The Northern Emporium project aims to explore the evolution and dynamics of the earliest urban network in Scandinavia and the transition to the maritime-based network society in the Viking Age. It issues from new, significantly improved data based on a comprehensive, stratigraphic excavation of settlement and workshop layers in a central part of the earliest Ribe, one of the richest archaeological sites of the North Sea trading world, which emerged in the eighth century CE.
Urbanism, commercialization and globalization
The general culture-historical aim of the project is to shed light on urbanism as a network dynamic, and the significance of events, conflicts and flows on economic and cultural processes. This will be done through a High-Definition archaeology, which will clarify the change of the site and its connections as well as the possible dynamics behind these, cf. the approach propagated by the Danish National Research Foundation’s Centre of Urban Network Evolutions (UrbNet), reflecting its status as one of the three field-archaeological focus projects of the centre.

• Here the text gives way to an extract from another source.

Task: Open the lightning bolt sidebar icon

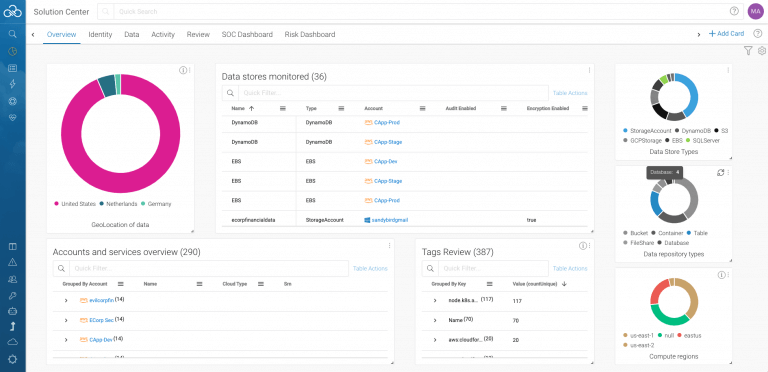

The analytical aims of the project focus on the interrelationships between processes and actors in urbanization, the scope and organization of commercial exchange, and the dynamics and impact of global flows. A combination of detailed data on context and chronology with a programme of scientific analysis on find materials aims to determine how – and to what extent – urban networks catalysed societal and environmental expansions and crises in the Nordic world on the threshold to the Viking Age.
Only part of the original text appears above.